Although law is an essential institution of social life, it possesses, like most institutions, certain dysfunctions that may evolve into serious operational difficulties if they are not seriously considered (Clark, 2007). These dysfunctions stem in part from the law’s conservative tendencies, the rigidity inherent in its formal structure, the restrictive aspects connected with its control functions, and the fact that certain kinds of discriminations are inherent in the law itself.

The eminent social scientist Hans Morgenthau (1993:418) suggests that “a given status quo is stabilized and perpetuated in a legal system” and that the courts, being the chief instruments of a legal system, “must act as agents of the status quo.” By establishing a social policy of a particular time and place in constitutional and statutory precepts, or by making the precedents of the past binding, the law exhibits a tendency toward conservatism.

Related to these conservative tendencies of the law is a type of rigidity inherent in its normative framework. Because legal rules are couched in general, abstract, and universal terms, they sometimes operate as straitjackets in particular situations. An illustration of this is the failure of law to consider certain extenuating circumstances for a particular illegal act; for example, stealing because one is hungry or stealing for profit. This “straitjacketing” is a second dysfunction of law.

A third dysfunction stems from the restrictive aspects of normative control. Norms are shared convictions about the patterns of behavior that are appropriate or inappropriate for the members of a group. Norms serve to combat and forestall anomie (a state of normlessness) and social disorganization. Law can overstep its bounds, and regulation can turn into overregulation, in which situation control may become transformed into repression. For example, in nineteenth-century America, public administration was sometimes hampered by an over-restrictive use of the law, which tended to paralyze needed discretionary exercises in governmental power (Pound, 1914).
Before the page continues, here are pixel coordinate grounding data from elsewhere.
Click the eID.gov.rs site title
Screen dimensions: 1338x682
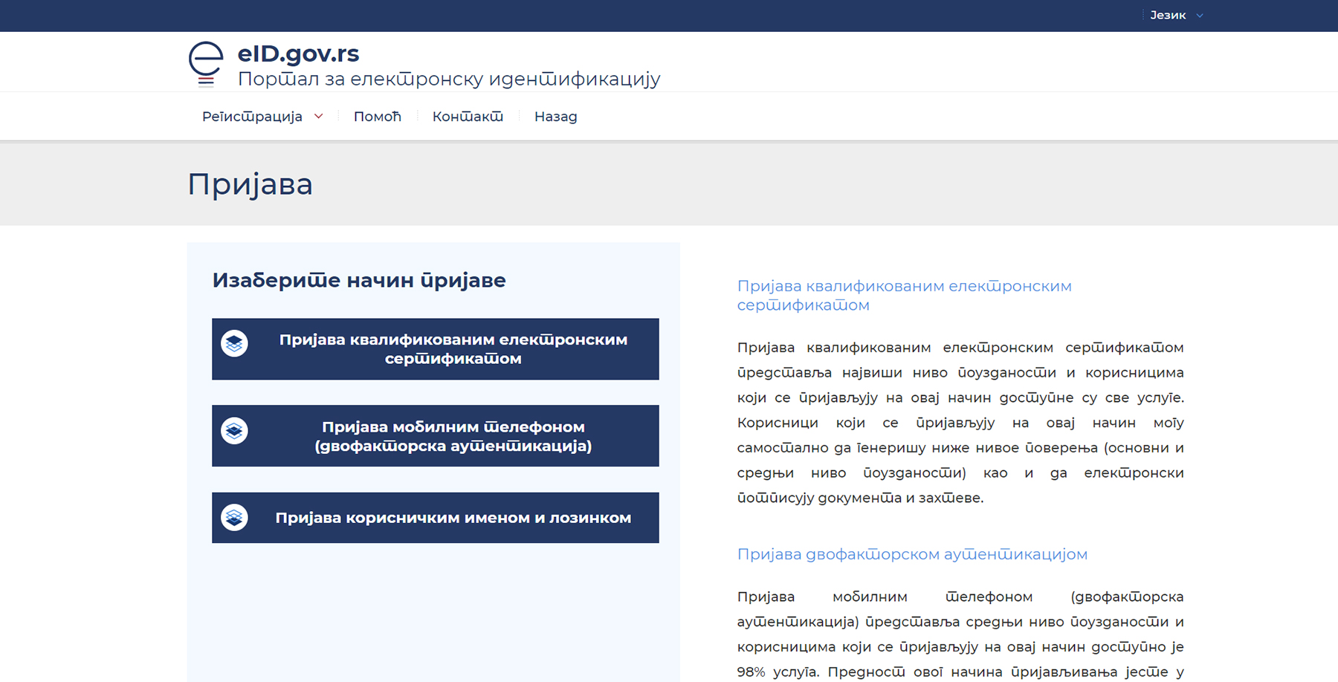pyautogui.click(x=298, y=53)
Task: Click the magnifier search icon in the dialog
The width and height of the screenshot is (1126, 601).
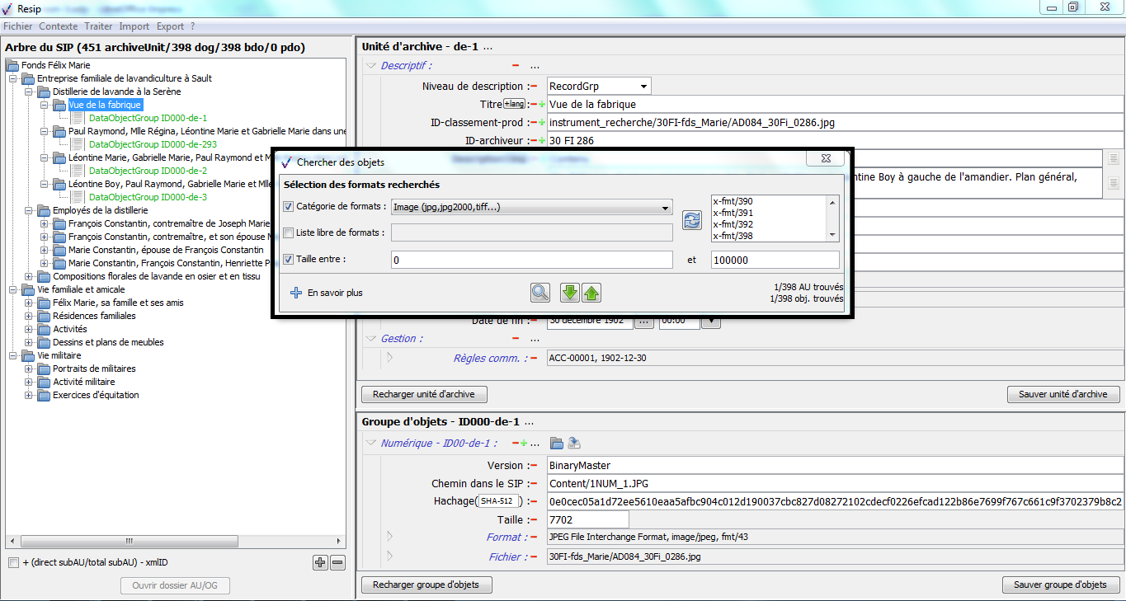Action: pos(539,293)
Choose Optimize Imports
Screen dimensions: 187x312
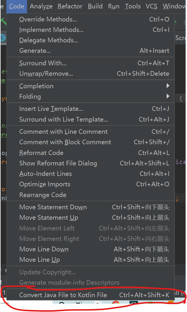point(45,184)
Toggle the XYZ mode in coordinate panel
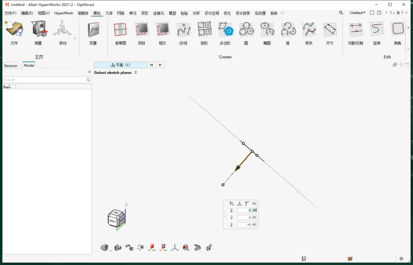The image size is (413, 265). [254, 204]
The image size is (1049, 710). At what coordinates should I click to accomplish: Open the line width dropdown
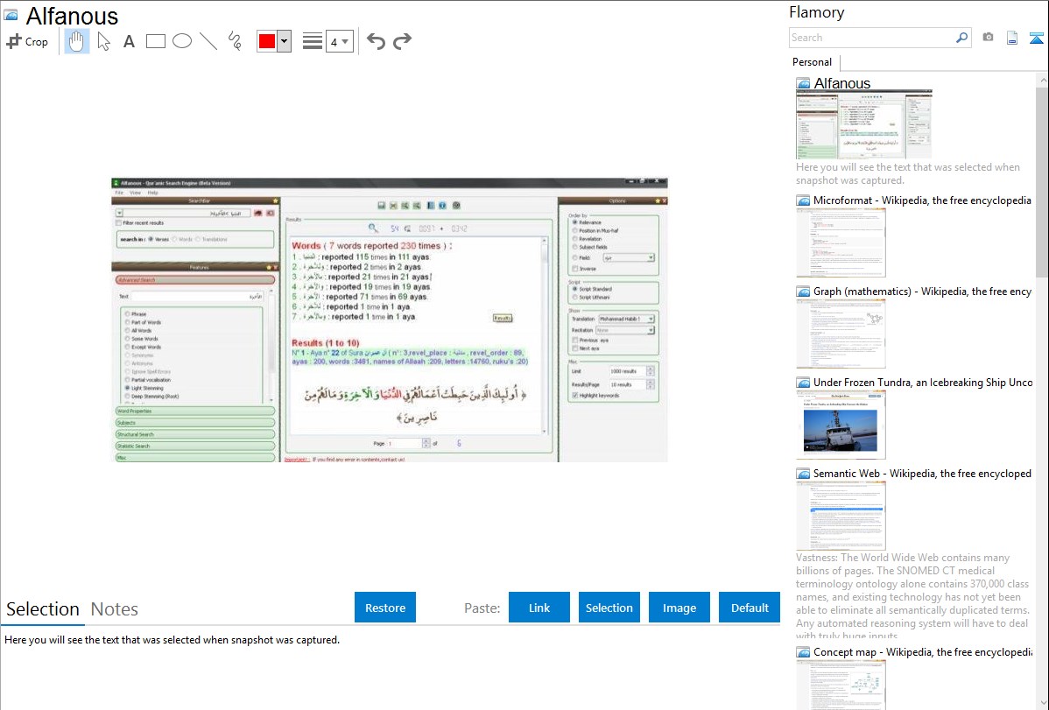pos(339,41)
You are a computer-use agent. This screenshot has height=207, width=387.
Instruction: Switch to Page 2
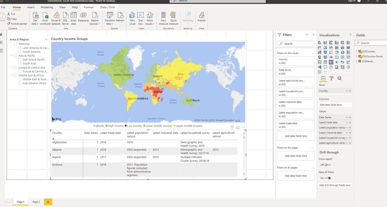tap(36, 202)
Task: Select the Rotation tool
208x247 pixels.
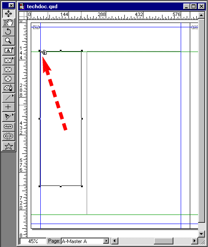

Donald Black’s (1989) contention that certain kinds of discrimination are inherent in law itself can be construed as a fourth dysfunction. Rules, in principle, may apply to everyone, but legal authority falls unevenly across social place. Yes, everyone accused of a crime is entitled to a lawyer, but the rich can afford far better legal representation than the poor. In other respects, the law may be biased against the poor, people of color, and other groups (Gabbidon and Greene, 2016). The fourth dysfunction of law, in short, concerns social inequality.

Undoubtedly, the list of dysfunctions of law is incomplete. We could also include a variety of procedural inefficiencies, administrative delays, and archaic legal terminologies. At times, justice is denied and innocent people are convicted (Zalman et al., 2008). One can also talk about laws being out-of-date, inequitable criminal sentencing, lack of clarity of some laws resulting in loopholes and diverse interpretations, and the dominating use of law by one class against another.